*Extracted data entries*
------------
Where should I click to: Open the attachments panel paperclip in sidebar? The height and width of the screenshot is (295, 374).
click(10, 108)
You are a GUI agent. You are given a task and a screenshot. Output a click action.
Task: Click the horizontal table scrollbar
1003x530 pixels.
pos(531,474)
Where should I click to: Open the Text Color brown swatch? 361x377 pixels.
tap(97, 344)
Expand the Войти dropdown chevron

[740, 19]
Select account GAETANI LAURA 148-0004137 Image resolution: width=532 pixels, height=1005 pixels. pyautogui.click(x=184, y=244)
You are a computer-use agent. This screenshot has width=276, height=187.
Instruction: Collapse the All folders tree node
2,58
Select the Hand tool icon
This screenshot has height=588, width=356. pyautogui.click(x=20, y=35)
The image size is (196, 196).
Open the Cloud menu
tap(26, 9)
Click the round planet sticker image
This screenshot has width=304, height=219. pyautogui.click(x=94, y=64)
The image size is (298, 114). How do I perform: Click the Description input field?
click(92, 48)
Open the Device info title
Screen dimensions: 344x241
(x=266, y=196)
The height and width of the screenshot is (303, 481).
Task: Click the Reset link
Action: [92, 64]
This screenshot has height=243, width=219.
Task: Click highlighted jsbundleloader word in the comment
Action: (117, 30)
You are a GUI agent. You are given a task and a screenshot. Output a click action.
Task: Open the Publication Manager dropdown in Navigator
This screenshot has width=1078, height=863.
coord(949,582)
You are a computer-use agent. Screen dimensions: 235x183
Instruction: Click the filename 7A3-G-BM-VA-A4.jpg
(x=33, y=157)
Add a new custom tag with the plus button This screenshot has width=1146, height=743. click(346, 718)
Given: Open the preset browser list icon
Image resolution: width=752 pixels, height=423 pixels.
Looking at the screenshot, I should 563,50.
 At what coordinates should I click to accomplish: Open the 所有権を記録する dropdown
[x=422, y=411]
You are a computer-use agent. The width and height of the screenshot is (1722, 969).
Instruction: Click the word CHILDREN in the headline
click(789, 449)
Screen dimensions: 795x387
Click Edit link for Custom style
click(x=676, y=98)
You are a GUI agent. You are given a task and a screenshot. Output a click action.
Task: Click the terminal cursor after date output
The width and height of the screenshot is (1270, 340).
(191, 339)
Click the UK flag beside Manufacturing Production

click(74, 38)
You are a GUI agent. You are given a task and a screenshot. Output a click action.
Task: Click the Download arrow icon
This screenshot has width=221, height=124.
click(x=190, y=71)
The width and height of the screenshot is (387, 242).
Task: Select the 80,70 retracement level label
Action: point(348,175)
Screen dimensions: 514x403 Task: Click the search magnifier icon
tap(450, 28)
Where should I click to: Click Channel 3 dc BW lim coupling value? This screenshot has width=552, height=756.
------------
*Exercise instructions*
Output each entry exactly. Leave none out.

*Solution for this problem*
Where should I click to: Open the attachments panel paperclip in sidebar? The height and width of the screenshot is (295, 374).
click(10, 108)
You are a GUI agent. You are given a task and a screenshot. Output a click action.
Task: Click the horizontal table scrollbar
1003x530 pixels.
pos(531,474)
Where should I click to: Open the Text Color brown swatch? 361x377 pixels.
tap(97, 344)
Expand the Войти dropdown chevron

[740, 19]
Select account GAETANI LAURA 148-0004137 Image resolution: width=532 pixels, height=1005 pixels. pyautogui.click(x=184, y=244)
You are a computer-use agent. This screenshot has width=276, height=187.
Instruction: Collapse the All folders tree node
2,58
Select the Hand tool icon
This screenshot has height=588, width=356. pyautogui.click(x=20, y=35)
The image size is (196, 196).
Open the Cloud menu
tap(26, 9)
Click the round planet sticker image
This screenshot has width=304, height=219. pyautogui.click(x=94, y=64)
The image size is (298, 114). How do I perform: Click the Description input field?
click(92, 48)
Open the Device info title
Screen dimensions: 344x241
(x=266, y=196)
The height and width of the screenshot is (303, 481).
Task: Click the Reset link
Action: [92, 64]
This screenshot has height=243, width=219.
Task: Click highlighted jsbundleloader word in the comment
Action: (117, 30)
You are a GUI agent. You are given a task and a screenshot. Output a click action.
Task: Open the Publication Manager dropdown in Navigator
This screenshot has width=1078, height=863.
coord(949,582)
You are a computer-use agent. Screen dimensions: 235x183
Instruction: Click the filename 7A3-G-BM-VA-A4.jpg
(x=33, y=157)
Add a new custom tag with the plus button This screenshot has width=1146, height=743. click(346, 718)
Given: Open the preset browser list icon
Image resolution: width=752 pixels, height=423 pixels.
Looking at the screenshot, I should 563,50.
 At what coordinates should I click to accomplish: Open the 所有権を記録する dropdown
[x=422, y=411]
You are a computer-use agent. The width and height of the screenshot is (1722, 969).
Instruction: Click the word CHILDREN in the headline
click(789, 449)
Screen dimensions: 795x387
Click Edit link for Custom style
click(x=676, y=98)
You are a GUI agent. You are given a task and a screenshot. Output a click action.
Task: Click the terminal cursor after date output
The width and height of the screenshot is (1270, 340).
(191, 339)
Click the UK flag beside Manufacturing Production

click(74, 38)
You are a GUI agent. You are given a task and a screenshot. Output a click action.
Task: Click the Download arrow icon
This screenshot has width=221, height=124.
click(x=190, y=71)
The width and height of the screenshot is (387, 242).
Task: Select the 80,70 retracement level label
Action: point(348,175)
Screen dimensions: 514x403 Task: Click the search magnifier icon
tap(450, 28)
Where should I click to: Click Channel 3 dc BW lim coupling value? This screenshot has width=552, height=756.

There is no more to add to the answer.